When I drink Gusbourne sparkling wine, a little part of me always thinks - yes, this is wonderful now, but would it be even better if I put it in the cellar for five years? Most wine, however, is drunk on the day of purchase - especially celebratory bottles like sparkling wine. You’re not going to postpone the party until the wine is at peak maturity.
But there’s been an increasing interest in cellaring Champagne in recent years. Dom Perignon, Cristal and Taittinger Comtes de Champagne are now some of the most traded wines on the secondary market. These are all wines that cost hundreds of pounds a bottle. A recent tasting with Gusbourne, however, demonstrated that you don’t need to spend anywhere near that to get something age-worthy.
The English wine industry is so young that there’s everything to learn about how the wines mature.
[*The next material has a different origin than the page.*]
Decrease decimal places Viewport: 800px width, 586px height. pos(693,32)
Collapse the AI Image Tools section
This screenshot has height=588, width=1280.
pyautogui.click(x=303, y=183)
We’re now starting to see museum releases from some of the country’s established producers while there are private collectors who have been hoarding old vintages. I’ve been lucky enough to try some rarities, and have been impressed at how certain wines developed over years - even decades. So when offered the chance to taste three wines from the 2015 vintage, nearly ten years on, I didn’t take much persuading.
Immortality and acidity
Ageing wine can be an uncertain exercise, but English wine has the most important thing in ensuring longevity: acidity. Immortal wines, think of the great rieslings from the Rhine or the Mosel, or Madeira especially, usually have high acidity. Along with this backbone, you need the flesh provided by slowly ripened grapes grown in a great vineyard.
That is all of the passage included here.